_Task list_:
- 1) In the hairy soybean passage, how much less soil water did the new soybean use than the American variety during field tests?
- 2) Extend the hairy soybean passage, picking up right after its final sentence.

[START OF Passage provided]

Dr. Rosenberg, an agricultural climate specialist, Shashi Verma, and Blaine Blad then joined the plant breeders to put the new hairy soybean through two years of field tests. It passed these successfully, showing that it uses 15 percent less water from the soil than the American variety. That is enough to prevent large plantings of the crop from using all the soil's water and dying during moderate droughts.

At the same time, the new soybean produces the same amount of food as does its high-yielding American parent. Because soybean plants do not require full sunlight, the crops' food value remains as high as that produced by conventional soybean plants, even though its white hairs reflect more of the sunshine.

Encouraging as this is, the hairy soybean is not yet ready to be given to farmers. Those results come from just the first two years of research in what will probably be at least a 10-year project. Now the Chinese hairy soybean is being crossed with today's most popular, highest-yielding American soybean variety. The eventual variety developed after many crossings will undergo a new series of field tests. These will determine the new plant's ability to withstand droughts of varying intensities, durations, and repetitions.

If these field tests prove successful, the result will be 10 pounds of seed to be further propagated by Nebraska's Foundation Seed Division. This will yield 6,000 pounds of seed. Next, the seed will be released to certified seed growers, who will produce the high quantity of seed that soybean farmers need. If all of these steps are taken smoothly, the seed should be available to soybean farmers who live in the driest, most drought-prone areas of the Great Plains around 1990 .

Only 15 percent of US soybeans are grown in the Great Plains. However, this still is major market for the new soybean. Moreover, drought resistance for this part of the crop should have important commercial consequences. During 1979, a record year nationwide for soybean production, the Great Plains crop netted almost $14 billion.

[END OF Passage provided]
[START OF Listed records]

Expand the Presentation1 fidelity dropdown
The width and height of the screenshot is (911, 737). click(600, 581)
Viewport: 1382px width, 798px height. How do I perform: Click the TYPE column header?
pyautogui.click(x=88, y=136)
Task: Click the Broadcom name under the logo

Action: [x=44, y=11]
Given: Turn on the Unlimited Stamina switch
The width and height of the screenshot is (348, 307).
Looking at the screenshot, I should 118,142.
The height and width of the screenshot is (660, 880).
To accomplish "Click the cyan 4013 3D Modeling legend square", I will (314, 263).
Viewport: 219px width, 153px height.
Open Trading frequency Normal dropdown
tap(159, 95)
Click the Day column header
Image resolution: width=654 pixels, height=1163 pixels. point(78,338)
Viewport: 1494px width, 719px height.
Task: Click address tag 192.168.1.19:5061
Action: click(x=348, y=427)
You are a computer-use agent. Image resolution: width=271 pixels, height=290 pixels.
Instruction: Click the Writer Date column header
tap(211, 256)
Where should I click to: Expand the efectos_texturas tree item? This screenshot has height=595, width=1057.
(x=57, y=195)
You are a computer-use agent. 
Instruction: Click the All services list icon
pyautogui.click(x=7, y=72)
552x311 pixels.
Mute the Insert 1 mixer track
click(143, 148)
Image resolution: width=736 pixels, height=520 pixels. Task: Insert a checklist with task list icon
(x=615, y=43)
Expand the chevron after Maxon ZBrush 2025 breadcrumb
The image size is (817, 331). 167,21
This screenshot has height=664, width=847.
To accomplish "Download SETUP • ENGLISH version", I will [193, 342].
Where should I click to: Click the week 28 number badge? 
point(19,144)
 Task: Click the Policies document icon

[END OF Listed records]

_Responses_:
- 1) It used 15 percent less water from the soil.

- 2)
Also, the new variety could capture the interest of Great Plains farmers who now grow other highly water-dependent crops. Dr. Specht hopes that farmers growing such water-intensive crops as corn in the region west of Lincoln, Neb., which is drier even than the ''soybean belt,'' will replace a portion of their crops with the new soybean. On the other hand, Dr. Rosenberg says he hopes farmers will not use the drought resistance of the new soybean as a reason for tilling extremely dry rangelands not yet uncultivated. Turning over the soil of untilled ground to grow any crop increases the land's susceptibility to drought, he explains.

Meanwhile, research to confer drought resistance on other Great Plains crop plants is less advanced.

At Montana State University Drs. Hayden Ferguson, Jarvis Brown, Robert Eslic, and C. S. Cooper have changed the structure of barley leaves to decrease water use. They bred a golden-leaved barley, the color indicating that the plant contains less chlorophyll. Chlorophyll is a necessary ingredient in the photosynthesis process, and with less chlorophyll, the plant photosynthesizes less and uses less water. Dr. Brown notes that ''we were able to delay the soil's moisture depletion'' through the structural difference.

However, the golden-leaved barley's success has been sketchy. Although on several occasions of drought Dr. Brown and his associates found that the yield was 20 percent higher in golden-leaved barley than conventional barley, the result has not been consistent. Furthermore, under normal nondrought conditions the golden barley has not produced more seed than the popular variety.

From these results, the University of Montana scientists believe that further research is not warranted. The researchers do not think farmers will use a new seed type unless the new variety can produce higher yields under all conditions, whether the growing season is wet or dry. Nevertheless, it represents a possible line of barley development that could be reinvestigated should the need arise.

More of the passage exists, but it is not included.